Most of us hope that when we die, we are able to pass on with a little grace and dignity. However, what is important to me right now is living in the present moment, awake and aware to the flow of life, of awen, hearing the songs of the ancestors and truly finding the meaning of the word, grace, within my own life.
Grace is a brilliant word that has so many meaning: to favour, to honour, elegance or beauty in form, ease, fluidity, mercy, clemency and pardon, just to name a few. If we look to the Latin languages’ use of the word, we find echoes in the Italian grazie or Spanish gracias, or in the French merci. The Latin root is grātia, meaning: (1) a pleasing quality, (2) favour or goodwill, and (3) gratitude or thanks. All three of these I find are essential to living honourably in today’s world.
To have a pleasing quality can have a myriad of meanings, from being aesthetically pleasing to simply being kind. The key word in this description is please in a verb form, which is something that makes one happy, whether it is the self or another. Why would we not want to make another happy? As long as it isn’t at our own expense, or hurtful towards ourselves, it seems a wonderful way to live. When we are hurtful towards another person, it doesn’t make us feel very good – or if it does, there might be something rather wrong with the brain’s chemistry. This doesn’t mean that our lives are not our own, and that we have to make others happy first – finding happiness within the self should come first, as should love for the self, in order to spread it around a little bit. Finding a peace and contentment within helps us to bring that to others. When we are not at peace with our sense of self, we cannot bring peace to others.
To have goodwill for others is at the heart of living with compassion, and also living with grace. The moment we wish another being harm, we have stepped outside of grace and into a hellish world of anger, retribution, revenge, bitterness and so on. We will not always immediately have good will for another being, especially if we have been hurt by someone in the past. Sitting with our own hurt, and then recognising the other’s pain helps us to open up our perspective from just ourselves to the wider situation. People who hurt others are often very hurt themselves. Those who try to pick-apart, to undermine, to speak unkindly to/about, who cause emotional pain – we can work with this with grace. We can see their hurt, empathise with it (though we don’t have to engage it, especially if it means further hurt or abuse from them towards ourselves), and feel compassion for them. We can wish them well, wish them love and peace, which feeds our own inner peace and peace throughout the world. The compassionate being is one who lives gracefully. (Please note: If you are being physically or psychologically abused, please do talk to someone about it right away and seek help.)

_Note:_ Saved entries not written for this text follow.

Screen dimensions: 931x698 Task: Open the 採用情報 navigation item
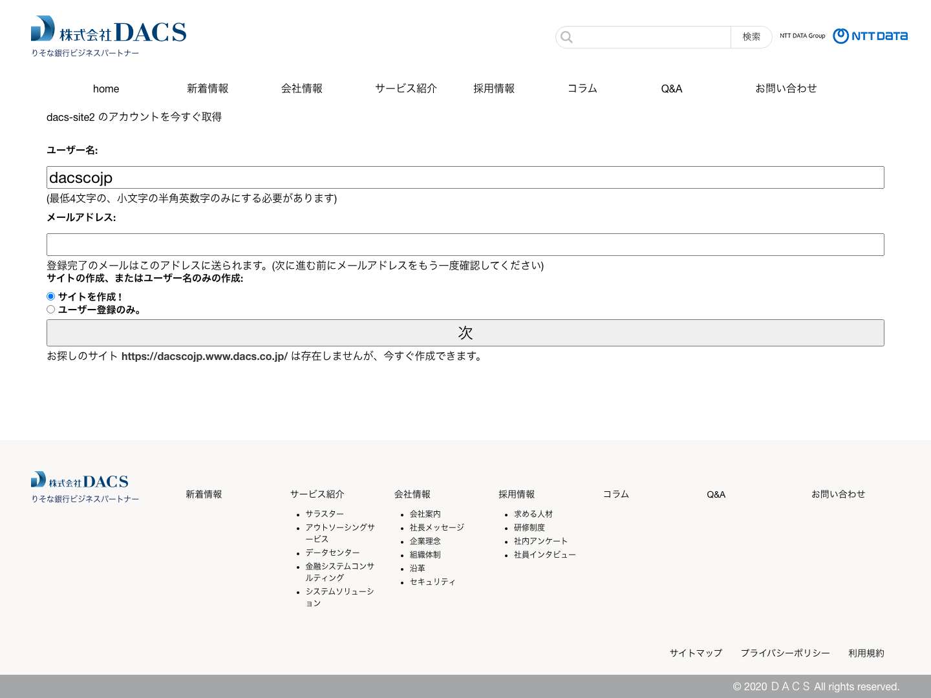pyautogui.click(x=493, y=89)
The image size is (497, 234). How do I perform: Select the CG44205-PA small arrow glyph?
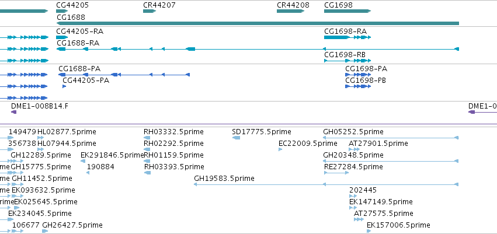64,86
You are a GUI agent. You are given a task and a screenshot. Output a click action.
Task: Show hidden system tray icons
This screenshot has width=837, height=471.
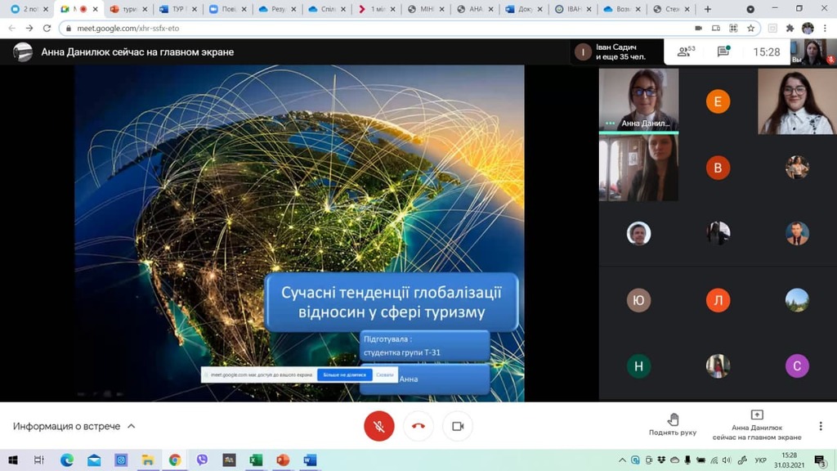tap(623, 460)
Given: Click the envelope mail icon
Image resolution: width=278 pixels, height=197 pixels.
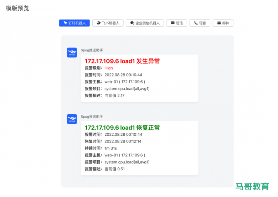Looking at the screenshot, I should [218, 23].
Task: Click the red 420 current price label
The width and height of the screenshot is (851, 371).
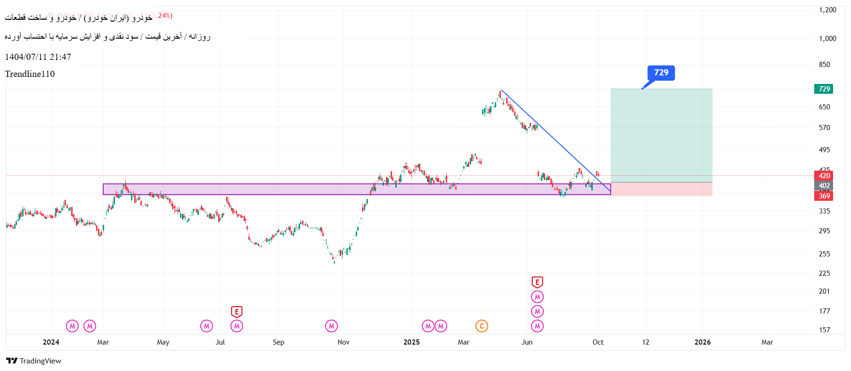Action: (824, 176)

For me, perhaps the most important part of grace and its root word is to give thanks. To have gratitude is one of the key components of my Druid path, along with reverence, honour and compassion. When we have gratitude, again we step outside of our “small self” and enter into a way of being in which everything is part of everything else. No longer separate from the world, we are able to experience a deep gratitude for the world, our experiences, our loves and our lives. Our ancestors have brought us to where we are today, and it is through their strengths and weaknesses that we walk upon the earth. Our future ancestors are the ones to which we will be accountable for our actions in the present moment. Having a deep gratitude for our ancestors, not only human but also other-than-human ancestors helps us to see the inter-connectedness of all existence. Again, it shifts the perspective away from the self and into a broader, more integrated view.
This is the essence of grace – widening our world and our views, and in doing so living with kindness and compassion. It is something that is achievable for all, and something that will lead us to lives with more peace and harmony. Listening to the notes of the Great Song, the Oran Mòr, we are able to move with grace, to live with grace and to extol grace upon others.